The UK is on course for the warmest October ever, despite torrential rain and heavy floods, forecasters said yesterday.
At 13.6C (56.5F), this month's average temperature is the highest since records began in 1659. The previous record of 13C (55.4F) was set in 1969 and the average temperature for October would usually be around 10.5C (51F).
"It's quite extraordinary," said Steve Randall, national forecaster at the meteorological office.
"We've had exceptionally mild weather, considerably warmer than September. We are on course for an all time record, and temperatures of 20C (68F) are on the cards for spots in eastern England."
The existing record for October 30 is 19.4C (67F), set at Reading in 1927.

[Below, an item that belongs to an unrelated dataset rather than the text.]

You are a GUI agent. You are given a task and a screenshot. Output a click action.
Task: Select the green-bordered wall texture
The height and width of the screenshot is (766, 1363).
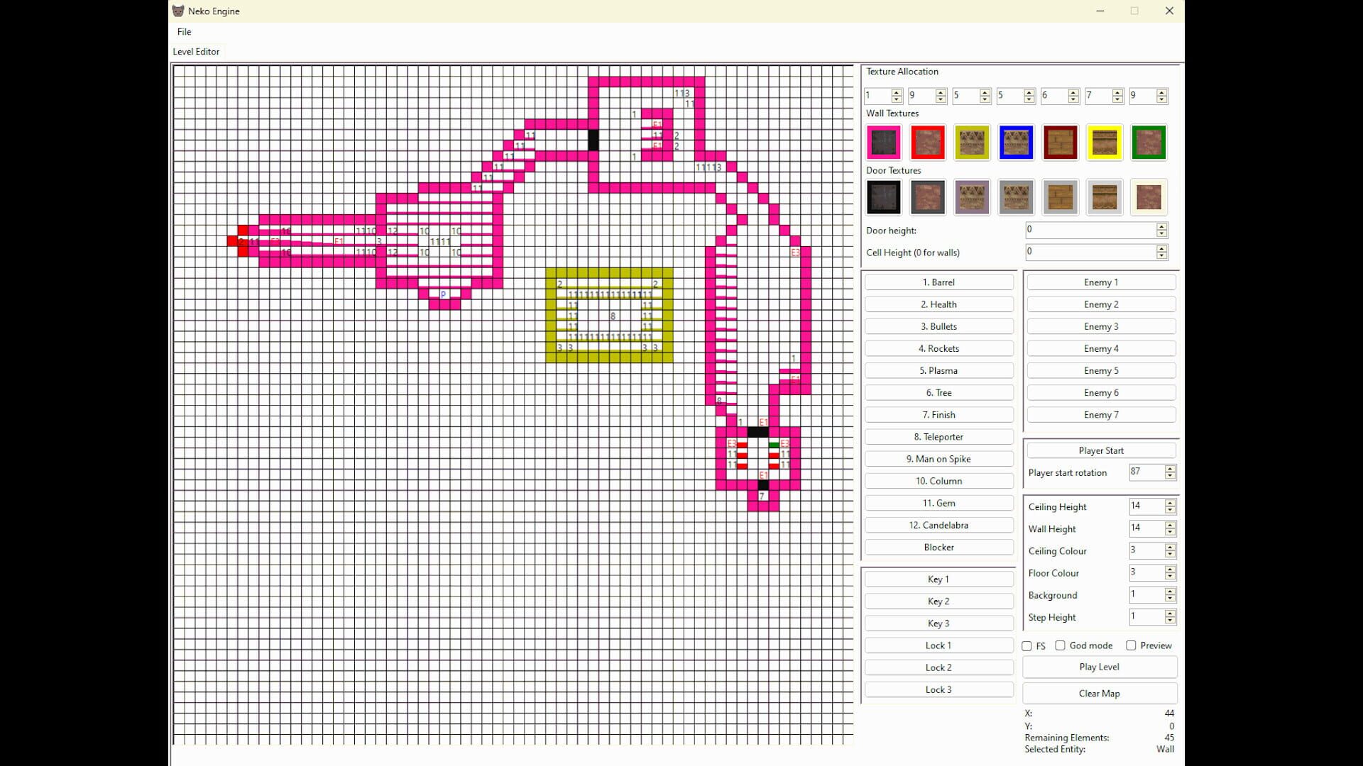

But Mr Randall said that high temperatures had been matched by high rainfall, around one and a half times the usual level for October.
"Winds coming in from the south and south-west are bringing in warmer air from over the Atlantic," he said.
Today and tomorrow will remain warm with some rain, but the autumn heatwave is likely to reach an abrupt end as November begins, with parts of the country seeing their first frosts.
Scientists have found that plants are flowering earlier than they used to and one study suggested that oak trees are coming into leaf in Surrey three weeks earlier than they did in the 1950s.
Simon Tett of the met office's Hadley centre for climate prediction and research said: "Our climate models tell us we would expect to see milder winters and warmer and probably drier summers, but more rainfall overall."